Problem details: Of the entries below, repeat exactly only those lines from the one containing "The width and" through the last line, with pictures omitted.
------ Input ------
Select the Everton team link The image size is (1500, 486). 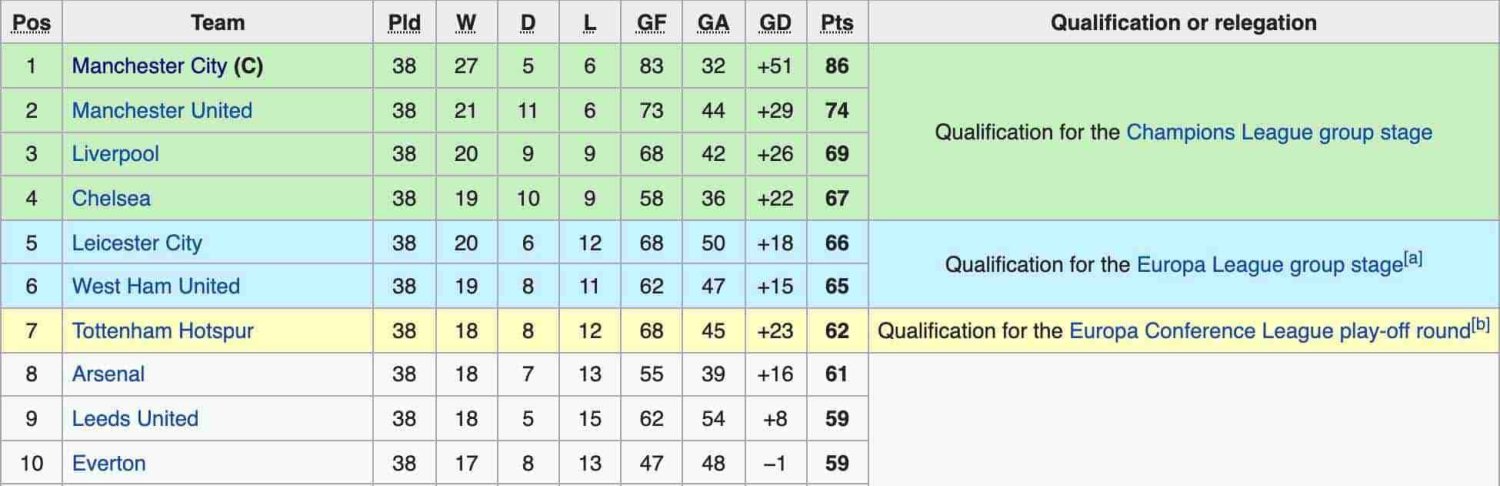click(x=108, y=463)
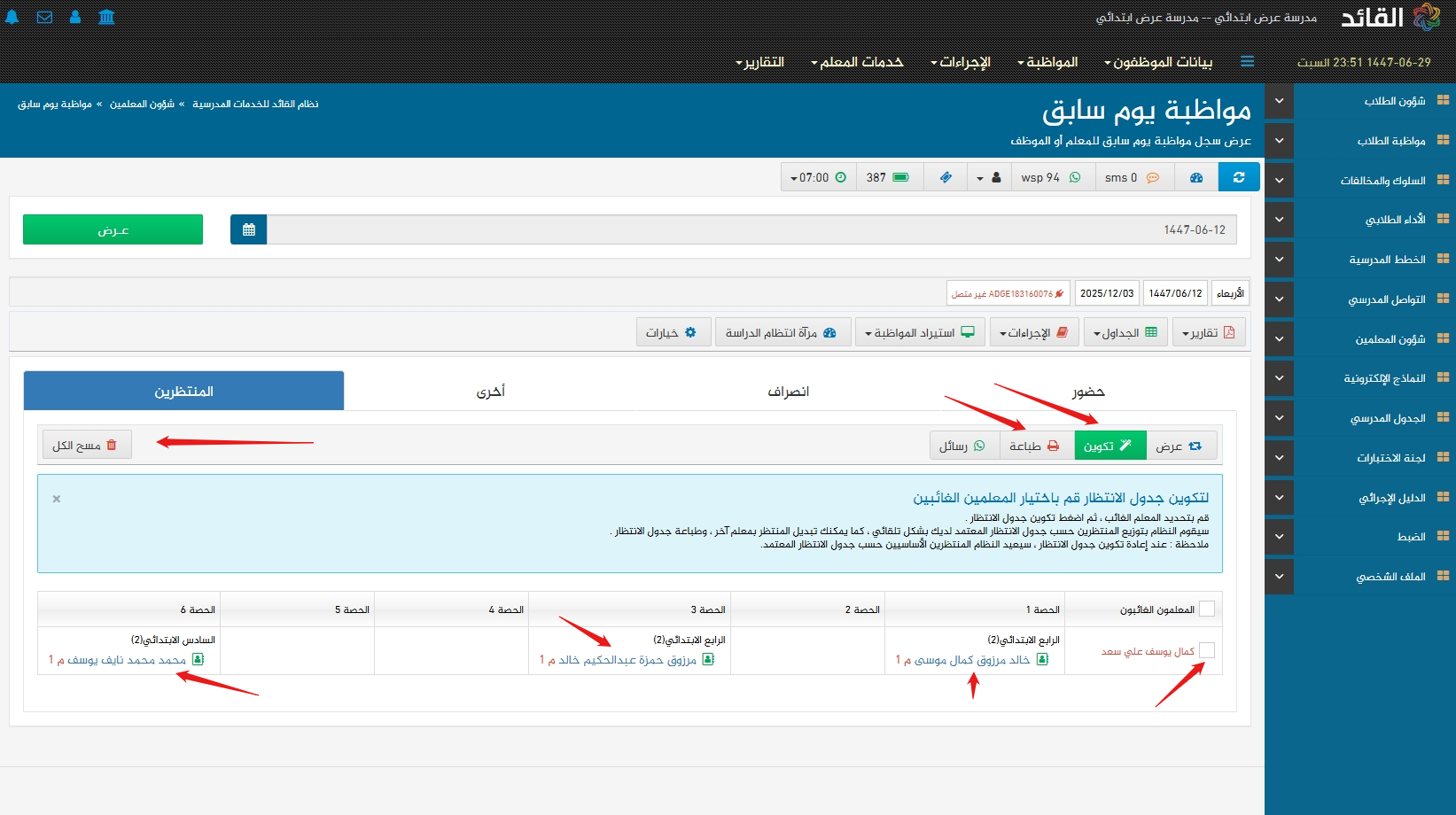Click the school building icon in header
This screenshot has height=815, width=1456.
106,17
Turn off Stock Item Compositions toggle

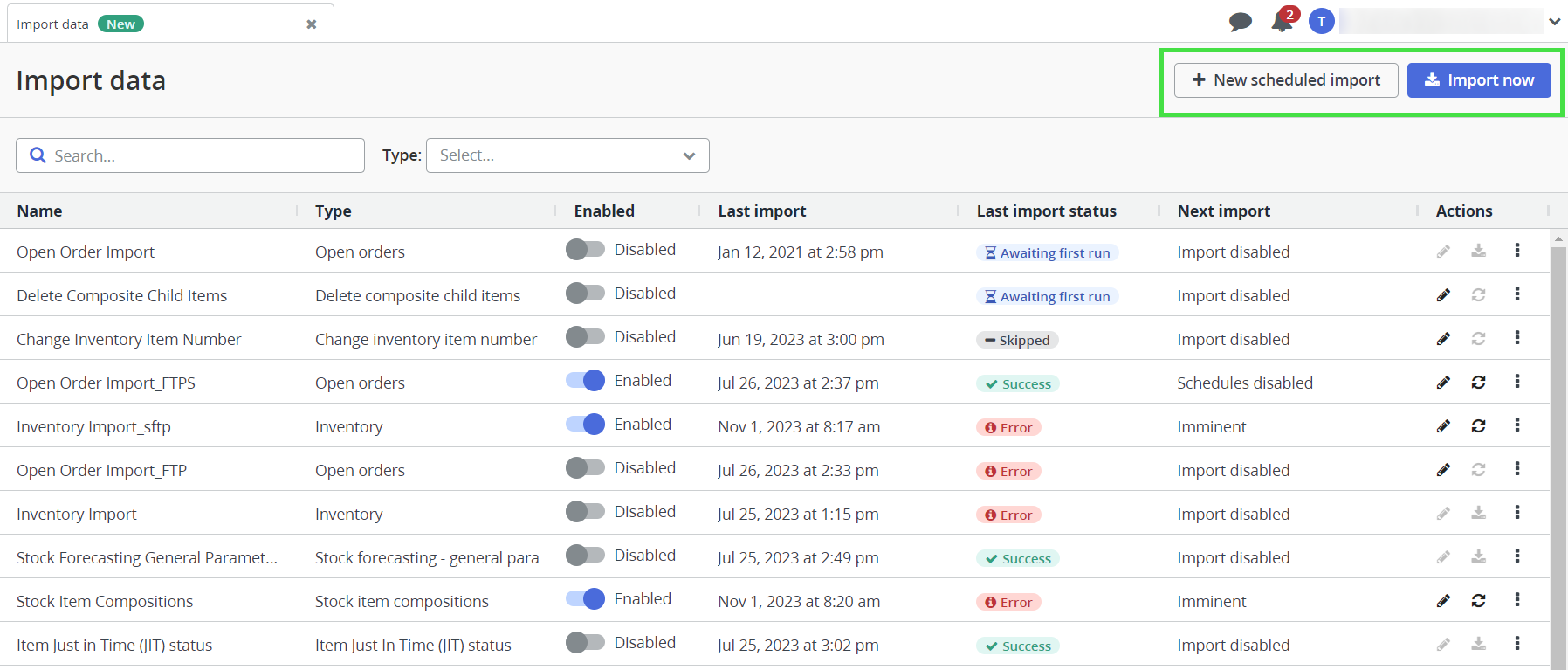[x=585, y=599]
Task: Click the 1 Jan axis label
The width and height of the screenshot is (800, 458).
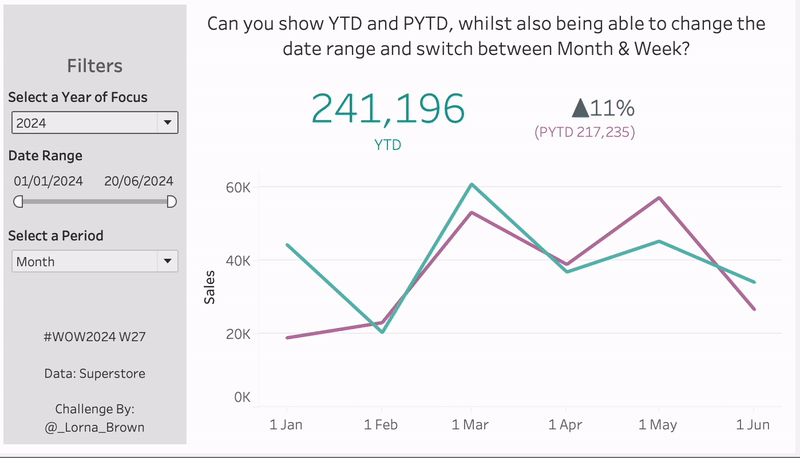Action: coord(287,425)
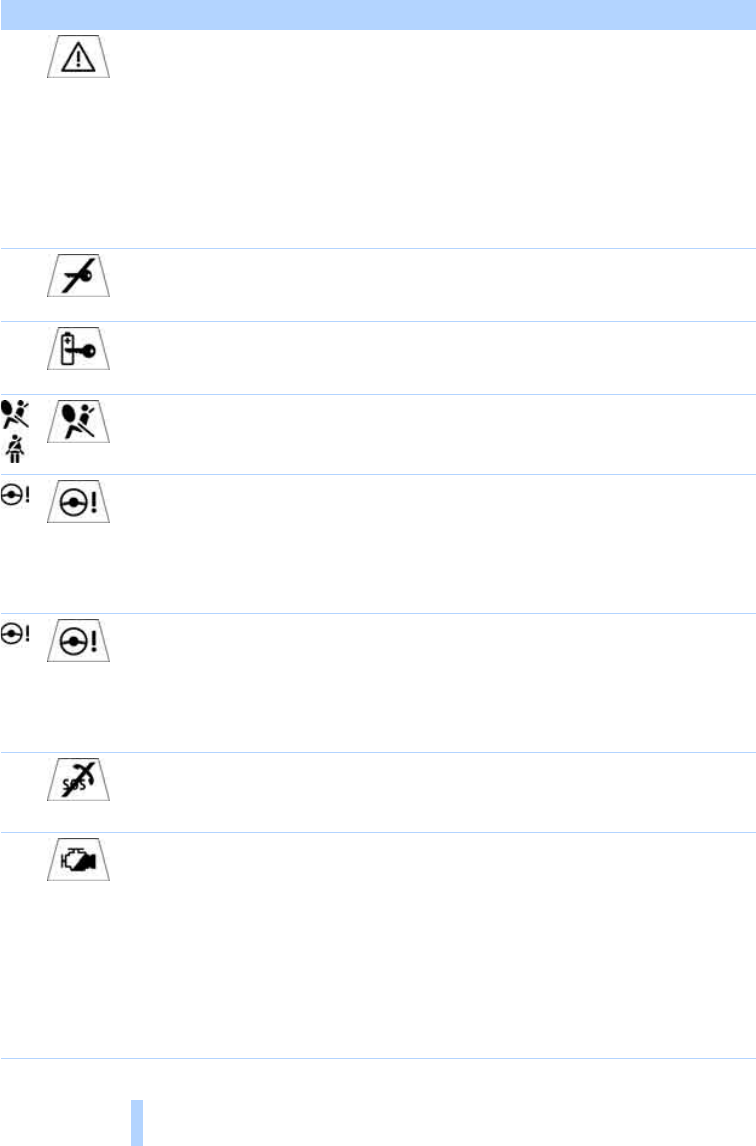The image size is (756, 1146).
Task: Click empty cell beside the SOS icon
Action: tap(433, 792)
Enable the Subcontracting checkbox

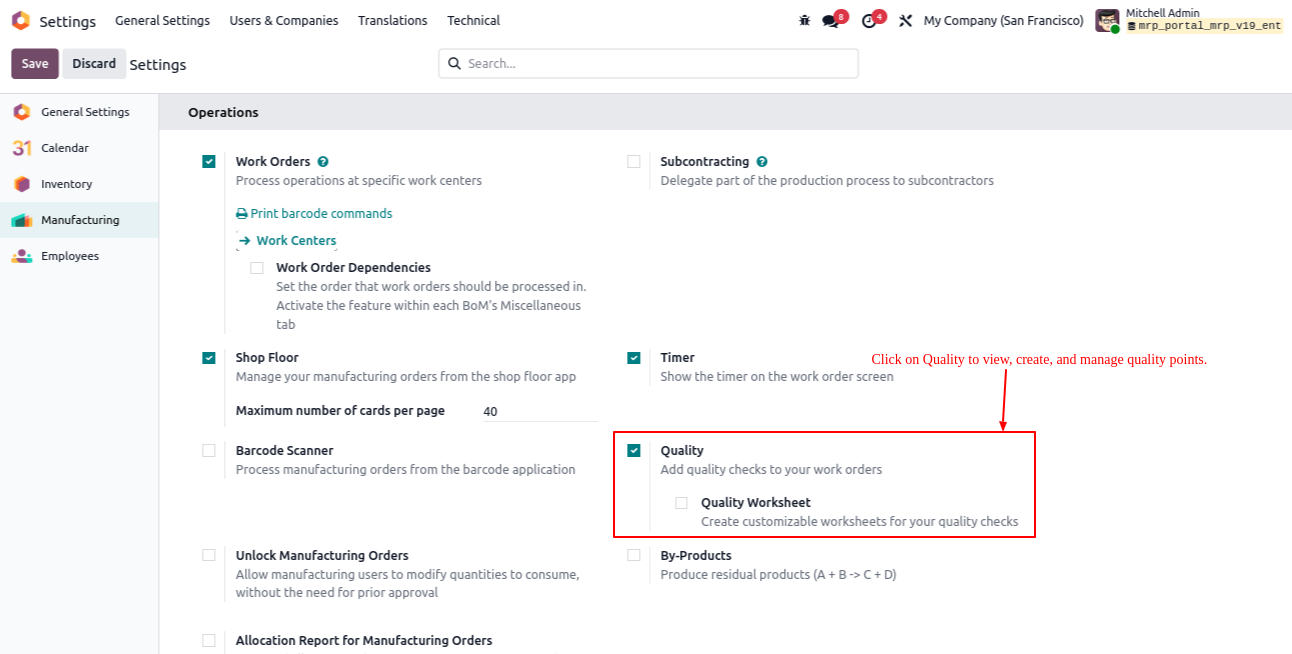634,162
------
Exercise answer:
The width and height of the screenshot is (800, 458).
Action: coord(287,425)
The image size is (756, 1146).
Task: Click empty cell beside the SOS icon
Action: tap(433, 792)
Enable the Subcontracting checkbox

634,162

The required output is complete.